Location matters, and I’m lucky enough to live near enough to an ex-Citroën dealer to seriously consider a CX or XM of my very own.
It is a terrifying thought that the only big French cars I’d like to own are so old and complicated, though. So I started to wonder: if I really wanted a Le Barge, shouldn’t I consider something less ancient? The thing is, there isn’t an awful lot of available choice. But still…
The Peugeot 607 is a handsome beast. Available from 2000, it offers a mix of petrol engines that no sane person would buy and diesels that everyone wants. The 110bhp diesel struggles, and there is a whole boring list of engines and trim levels that came and went, as well as a minor facelift in 2004, but all you really need to know is what’s actually out there and how much.
Prices seem to start at about £1000, and there can be advertised issues if the seller is honest. Petrol and diesel 2.2s and the HDi V6 ought to be the sensible picks.
The entry S spec seems to dominate, indicating old company cars, and if the mileage is suitably huge, it could have served time as a minicab. Spend £2500 and you get the big-spec 2005 examples. That may seem quite a lot, but not if it all works. Top money is up to £4000 for a lowish-mileage, few-owner SE or Executive.
I still want a CX, but for now a C6 would be the next best thing. Citroën sold only about five of them and one still lives at the end of my road.
These complicated cars are not as cheap as you might expect. Maybe rarity does help after all, but whatever the reason, you will be paying £5500 or more for one. The best thing, though, is that they seem to be cars that have been cherished by their owners.
Lignage and Exclusive trim levels have everything you could ever possibly need. The 2.7 HDi V6 is the most popular engine, but you can find the 2.2 diesel, too. A 2008 example at £8000 is the most money you will pay.
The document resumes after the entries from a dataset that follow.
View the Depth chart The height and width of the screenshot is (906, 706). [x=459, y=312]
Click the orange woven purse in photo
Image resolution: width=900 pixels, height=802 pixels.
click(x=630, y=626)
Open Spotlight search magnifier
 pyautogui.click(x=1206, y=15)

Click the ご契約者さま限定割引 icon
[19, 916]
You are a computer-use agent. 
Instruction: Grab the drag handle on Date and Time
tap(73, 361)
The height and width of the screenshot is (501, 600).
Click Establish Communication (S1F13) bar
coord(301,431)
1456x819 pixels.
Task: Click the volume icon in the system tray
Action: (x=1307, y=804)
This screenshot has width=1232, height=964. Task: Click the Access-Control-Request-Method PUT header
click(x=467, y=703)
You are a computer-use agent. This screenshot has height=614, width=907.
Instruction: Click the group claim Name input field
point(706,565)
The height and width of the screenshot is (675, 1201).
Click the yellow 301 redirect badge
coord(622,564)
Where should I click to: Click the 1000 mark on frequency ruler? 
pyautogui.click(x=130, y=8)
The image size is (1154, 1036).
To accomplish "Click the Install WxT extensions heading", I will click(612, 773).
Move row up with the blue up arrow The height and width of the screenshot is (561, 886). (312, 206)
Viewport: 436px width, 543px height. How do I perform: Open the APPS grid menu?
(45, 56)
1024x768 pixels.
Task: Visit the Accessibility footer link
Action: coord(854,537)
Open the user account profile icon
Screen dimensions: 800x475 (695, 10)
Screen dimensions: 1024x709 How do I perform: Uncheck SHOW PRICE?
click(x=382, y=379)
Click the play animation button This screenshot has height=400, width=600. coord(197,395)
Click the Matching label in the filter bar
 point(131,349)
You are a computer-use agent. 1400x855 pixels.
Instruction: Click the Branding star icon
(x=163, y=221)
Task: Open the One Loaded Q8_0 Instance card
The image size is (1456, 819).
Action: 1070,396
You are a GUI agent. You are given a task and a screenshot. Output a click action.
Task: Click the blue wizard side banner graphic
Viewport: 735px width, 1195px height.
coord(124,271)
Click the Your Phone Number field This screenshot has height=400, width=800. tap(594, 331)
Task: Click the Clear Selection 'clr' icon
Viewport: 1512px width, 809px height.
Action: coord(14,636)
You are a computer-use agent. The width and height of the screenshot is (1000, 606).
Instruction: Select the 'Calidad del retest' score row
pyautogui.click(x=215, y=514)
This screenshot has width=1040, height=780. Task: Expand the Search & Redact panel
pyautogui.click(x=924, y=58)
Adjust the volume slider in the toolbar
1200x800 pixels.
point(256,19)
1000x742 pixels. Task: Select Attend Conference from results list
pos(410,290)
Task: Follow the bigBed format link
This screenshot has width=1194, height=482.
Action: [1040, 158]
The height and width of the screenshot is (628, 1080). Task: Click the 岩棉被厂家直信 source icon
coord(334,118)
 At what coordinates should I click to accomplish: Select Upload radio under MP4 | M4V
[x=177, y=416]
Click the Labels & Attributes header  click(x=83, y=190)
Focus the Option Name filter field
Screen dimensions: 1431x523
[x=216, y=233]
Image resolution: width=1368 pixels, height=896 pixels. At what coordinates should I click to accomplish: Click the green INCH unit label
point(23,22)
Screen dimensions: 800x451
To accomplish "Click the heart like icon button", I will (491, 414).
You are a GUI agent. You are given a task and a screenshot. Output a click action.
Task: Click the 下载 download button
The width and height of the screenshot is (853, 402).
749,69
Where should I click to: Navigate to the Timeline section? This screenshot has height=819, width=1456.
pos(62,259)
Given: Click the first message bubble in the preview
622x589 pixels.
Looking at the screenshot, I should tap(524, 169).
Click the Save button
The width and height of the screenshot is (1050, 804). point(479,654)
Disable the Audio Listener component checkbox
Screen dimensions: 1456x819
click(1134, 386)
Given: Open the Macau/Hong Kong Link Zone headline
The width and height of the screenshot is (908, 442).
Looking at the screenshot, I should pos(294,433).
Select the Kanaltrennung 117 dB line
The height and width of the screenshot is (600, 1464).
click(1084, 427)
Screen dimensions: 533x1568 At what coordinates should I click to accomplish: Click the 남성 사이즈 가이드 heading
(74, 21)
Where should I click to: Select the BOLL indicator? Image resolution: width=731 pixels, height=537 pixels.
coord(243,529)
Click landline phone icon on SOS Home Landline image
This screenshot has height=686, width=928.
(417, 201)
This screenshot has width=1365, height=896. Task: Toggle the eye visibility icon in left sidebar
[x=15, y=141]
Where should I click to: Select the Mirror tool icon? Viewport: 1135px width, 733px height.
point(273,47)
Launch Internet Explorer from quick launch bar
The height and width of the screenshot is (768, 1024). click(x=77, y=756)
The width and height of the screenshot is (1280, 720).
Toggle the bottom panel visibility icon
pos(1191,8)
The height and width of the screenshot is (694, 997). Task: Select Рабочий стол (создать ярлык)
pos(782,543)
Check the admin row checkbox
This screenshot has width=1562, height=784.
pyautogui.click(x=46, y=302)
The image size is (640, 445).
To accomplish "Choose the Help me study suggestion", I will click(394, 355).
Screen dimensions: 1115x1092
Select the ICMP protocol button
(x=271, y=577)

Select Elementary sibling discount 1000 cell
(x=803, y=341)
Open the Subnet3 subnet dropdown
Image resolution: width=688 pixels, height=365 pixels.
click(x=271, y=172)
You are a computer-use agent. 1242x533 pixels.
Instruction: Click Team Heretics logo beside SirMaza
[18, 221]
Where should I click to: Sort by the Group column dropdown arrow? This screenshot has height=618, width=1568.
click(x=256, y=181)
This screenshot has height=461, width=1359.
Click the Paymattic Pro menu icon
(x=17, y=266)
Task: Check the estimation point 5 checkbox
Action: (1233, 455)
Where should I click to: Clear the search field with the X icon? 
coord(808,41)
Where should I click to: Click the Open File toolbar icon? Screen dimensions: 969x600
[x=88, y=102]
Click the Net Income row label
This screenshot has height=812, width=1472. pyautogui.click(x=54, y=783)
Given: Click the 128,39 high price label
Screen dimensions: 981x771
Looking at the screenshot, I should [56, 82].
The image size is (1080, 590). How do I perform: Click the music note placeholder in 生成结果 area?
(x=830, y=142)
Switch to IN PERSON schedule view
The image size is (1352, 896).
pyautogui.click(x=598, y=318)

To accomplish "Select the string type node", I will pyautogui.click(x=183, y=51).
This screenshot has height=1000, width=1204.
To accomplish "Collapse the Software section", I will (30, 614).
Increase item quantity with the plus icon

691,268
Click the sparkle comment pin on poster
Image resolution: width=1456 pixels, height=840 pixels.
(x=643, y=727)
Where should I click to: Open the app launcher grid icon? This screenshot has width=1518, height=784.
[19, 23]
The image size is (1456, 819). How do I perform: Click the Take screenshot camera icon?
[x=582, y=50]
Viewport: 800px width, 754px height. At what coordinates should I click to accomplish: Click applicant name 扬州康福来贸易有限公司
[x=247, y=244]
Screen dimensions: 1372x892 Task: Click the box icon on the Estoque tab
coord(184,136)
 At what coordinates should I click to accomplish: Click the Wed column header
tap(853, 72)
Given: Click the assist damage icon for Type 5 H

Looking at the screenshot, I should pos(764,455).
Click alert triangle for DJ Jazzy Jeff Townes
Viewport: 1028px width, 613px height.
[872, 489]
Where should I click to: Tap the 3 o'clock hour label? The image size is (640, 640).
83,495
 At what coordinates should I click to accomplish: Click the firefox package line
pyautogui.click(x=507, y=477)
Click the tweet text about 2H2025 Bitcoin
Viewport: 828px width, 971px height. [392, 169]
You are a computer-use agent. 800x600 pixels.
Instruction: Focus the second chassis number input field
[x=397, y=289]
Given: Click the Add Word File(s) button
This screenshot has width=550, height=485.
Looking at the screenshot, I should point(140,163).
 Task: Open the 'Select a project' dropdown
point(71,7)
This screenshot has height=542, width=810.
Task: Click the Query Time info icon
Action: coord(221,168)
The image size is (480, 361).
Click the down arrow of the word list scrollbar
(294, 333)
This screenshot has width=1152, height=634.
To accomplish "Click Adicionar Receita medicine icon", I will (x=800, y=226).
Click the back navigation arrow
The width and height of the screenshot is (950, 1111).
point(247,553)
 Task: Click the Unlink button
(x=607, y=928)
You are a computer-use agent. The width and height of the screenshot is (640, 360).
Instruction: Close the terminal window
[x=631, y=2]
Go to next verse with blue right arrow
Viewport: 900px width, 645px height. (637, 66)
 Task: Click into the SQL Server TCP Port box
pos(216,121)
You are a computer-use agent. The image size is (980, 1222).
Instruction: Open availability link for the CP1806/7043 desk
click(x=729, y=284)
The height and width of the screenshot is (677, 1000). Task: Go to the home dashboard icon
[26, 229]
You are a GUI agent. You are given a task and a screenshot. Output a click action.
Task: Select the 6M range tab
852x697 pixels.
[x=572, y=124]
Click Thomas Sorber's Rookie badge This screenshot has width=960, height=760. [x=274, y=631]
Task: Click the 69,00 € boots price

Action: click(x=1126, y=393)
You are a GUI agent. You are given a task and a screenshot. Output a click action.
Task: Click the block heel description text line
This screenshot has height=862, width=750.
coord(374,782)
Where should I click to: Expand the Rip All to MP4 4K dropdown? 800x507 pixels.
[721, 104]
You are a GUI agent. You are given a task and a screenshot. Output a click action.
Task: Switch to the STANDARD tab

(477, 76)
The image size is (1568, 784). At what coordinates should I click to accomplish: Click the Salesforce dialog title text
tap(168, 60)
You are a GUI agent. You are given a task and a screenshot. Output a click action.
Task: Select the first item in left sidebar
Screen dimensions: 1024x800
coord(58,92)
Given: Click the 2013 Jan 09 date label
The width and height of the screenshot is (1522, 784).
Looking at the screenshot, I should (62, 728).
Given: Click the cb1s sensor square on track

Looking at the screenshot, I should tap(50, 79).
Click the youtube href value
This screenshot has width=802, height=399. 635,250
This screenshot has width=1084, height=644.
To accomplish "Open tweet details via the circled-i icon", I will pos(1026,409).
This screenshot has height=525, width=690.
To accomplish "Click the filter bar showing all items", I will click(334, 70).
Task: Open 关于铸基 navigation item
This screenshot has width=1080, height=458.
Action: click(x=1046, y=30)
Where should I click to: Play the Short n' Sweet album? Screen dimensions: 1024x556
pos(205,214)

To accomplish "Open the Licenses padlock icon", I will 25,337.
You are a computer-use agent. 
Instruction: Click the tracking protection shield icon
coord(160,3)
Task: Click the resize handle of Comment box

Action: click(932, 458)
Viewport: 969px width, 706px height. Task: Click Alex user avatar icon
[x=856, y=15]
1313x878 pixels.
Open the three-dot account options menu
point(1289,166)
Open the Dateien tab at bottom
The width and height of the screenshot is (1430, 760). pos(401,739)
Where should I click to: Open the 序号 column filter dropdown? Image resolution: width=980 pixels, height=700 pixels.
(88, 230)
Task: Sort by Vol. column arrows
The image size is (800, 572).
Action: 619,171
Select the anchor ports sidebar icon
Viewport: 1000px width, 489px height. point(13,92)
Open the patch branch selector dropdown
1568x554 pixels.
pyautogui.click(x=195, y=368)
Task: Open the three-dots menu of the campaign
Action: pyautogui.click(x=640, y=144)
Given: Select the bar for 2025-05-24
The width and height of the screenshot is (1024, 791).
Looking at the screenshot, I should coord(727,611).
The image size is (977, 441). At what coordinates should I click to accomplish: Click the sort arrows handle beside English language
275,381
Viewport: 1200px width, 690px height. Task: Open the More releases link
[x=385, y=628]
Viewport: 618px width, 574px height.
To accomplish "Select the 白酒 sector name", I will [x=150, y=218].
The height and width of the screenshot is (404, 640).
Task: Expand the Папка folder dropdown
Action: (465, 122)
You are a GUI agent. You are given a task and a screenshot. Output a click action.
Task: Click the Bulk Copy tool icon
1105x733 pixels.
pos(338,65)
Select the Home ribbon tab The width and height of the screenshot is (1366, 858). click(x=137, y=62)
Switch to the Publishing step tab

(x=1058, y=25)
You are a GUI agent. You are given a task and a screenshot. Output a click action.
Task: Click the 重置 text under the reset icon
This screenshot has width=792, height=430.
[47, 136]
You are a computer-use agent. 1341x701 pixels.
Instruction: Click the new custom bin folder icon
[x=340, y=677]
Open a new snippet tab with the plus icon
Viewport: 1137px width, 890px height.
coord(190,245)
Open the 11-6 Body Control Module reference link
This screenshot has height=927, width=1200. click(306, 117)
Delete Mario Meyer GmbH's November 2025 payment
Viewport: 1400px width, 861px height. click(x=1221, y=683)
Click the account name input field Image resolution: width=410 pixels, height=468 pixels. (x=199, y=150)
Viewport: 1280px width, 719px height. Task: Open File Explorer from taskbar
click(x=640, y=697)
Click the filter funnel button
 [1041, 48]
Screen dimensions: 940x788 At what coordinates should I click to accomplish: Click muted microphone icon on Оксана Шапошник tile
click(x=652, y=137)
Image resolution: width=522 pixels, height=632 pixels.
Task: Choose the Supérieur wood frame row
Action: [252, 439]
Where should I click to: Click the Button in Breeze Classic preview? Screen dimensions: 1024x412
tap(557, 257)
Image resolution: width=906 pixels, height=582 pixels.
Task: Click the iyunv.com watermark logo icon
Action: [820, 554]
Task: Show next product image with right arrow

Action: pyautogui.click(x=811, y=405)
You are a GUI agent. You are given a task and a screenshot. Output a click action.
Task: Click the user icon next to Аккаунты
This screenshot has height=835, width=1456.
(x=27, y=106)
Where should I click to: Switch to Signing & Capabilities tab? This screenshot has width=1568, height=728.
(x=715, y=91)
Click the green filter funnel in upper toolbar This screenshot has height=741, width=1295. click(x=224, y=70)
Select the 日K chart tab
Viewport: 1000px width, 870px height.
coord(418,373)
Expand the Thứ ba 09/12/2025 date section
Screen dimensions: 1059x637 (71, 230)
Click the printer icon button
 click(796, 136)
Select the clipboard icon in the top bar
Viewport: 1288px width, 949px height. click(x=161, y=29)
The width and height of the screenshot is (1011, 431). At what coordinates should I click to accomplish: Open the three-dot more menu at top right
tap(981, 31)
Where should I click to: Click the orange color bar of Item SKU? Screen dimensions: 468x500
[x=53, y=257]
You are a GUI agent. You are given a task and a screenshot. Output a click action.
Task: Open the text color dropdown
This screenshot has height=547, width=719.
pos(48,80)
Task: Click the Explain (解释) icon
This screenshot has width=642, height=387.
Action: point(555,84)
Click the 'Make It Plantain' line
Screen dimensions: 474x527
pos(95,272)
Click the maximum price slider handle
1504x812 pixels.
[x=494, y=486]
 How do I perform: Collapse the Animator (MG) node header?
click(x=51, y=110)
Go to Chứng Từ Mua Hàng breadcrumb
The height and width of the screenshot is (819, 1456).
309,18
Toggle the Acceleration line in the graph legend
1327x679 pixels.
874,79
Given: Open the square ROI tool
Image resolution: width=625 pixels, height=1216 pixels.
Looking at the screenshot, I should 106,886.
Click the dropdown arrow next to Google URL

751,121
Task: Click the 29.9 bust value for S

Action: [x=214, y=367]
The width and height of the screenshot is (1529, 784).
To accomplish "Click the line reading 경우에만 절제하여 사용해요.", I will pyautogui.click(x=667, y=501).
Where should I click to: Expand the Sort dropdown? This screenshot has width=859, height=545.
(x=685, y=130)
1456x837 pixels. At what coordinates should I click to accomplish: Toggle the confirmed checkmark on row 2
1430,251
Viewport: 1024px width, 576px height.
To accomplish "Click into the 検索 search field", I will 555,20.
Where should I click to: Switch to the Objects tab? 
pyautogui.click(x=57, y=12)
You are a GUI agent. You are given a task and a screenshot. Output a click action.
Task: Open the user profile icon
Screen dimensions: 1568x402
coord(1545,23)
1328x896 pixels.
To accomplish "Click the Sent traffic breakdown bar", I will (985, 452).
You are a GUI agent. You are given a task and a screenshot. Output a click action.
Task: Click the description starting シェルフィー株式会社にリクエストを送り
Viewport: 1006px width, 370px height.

Renault checked out of the barge market years ago, so good luck finding a Safrane. I succeeded, though, and found some at the dregs end of the classified ad market at £400 to £500.
The owners all said that they were brilliant and in top-of-the-line Executive spec. I’m sure they were right.
I reckon the equally obsolete Espace was the last decent big Renault with a bit of desirable style. I thought £600 for a 3.0 dCi V6 Privilege was really rather tempting, plus it had a panoramic roof.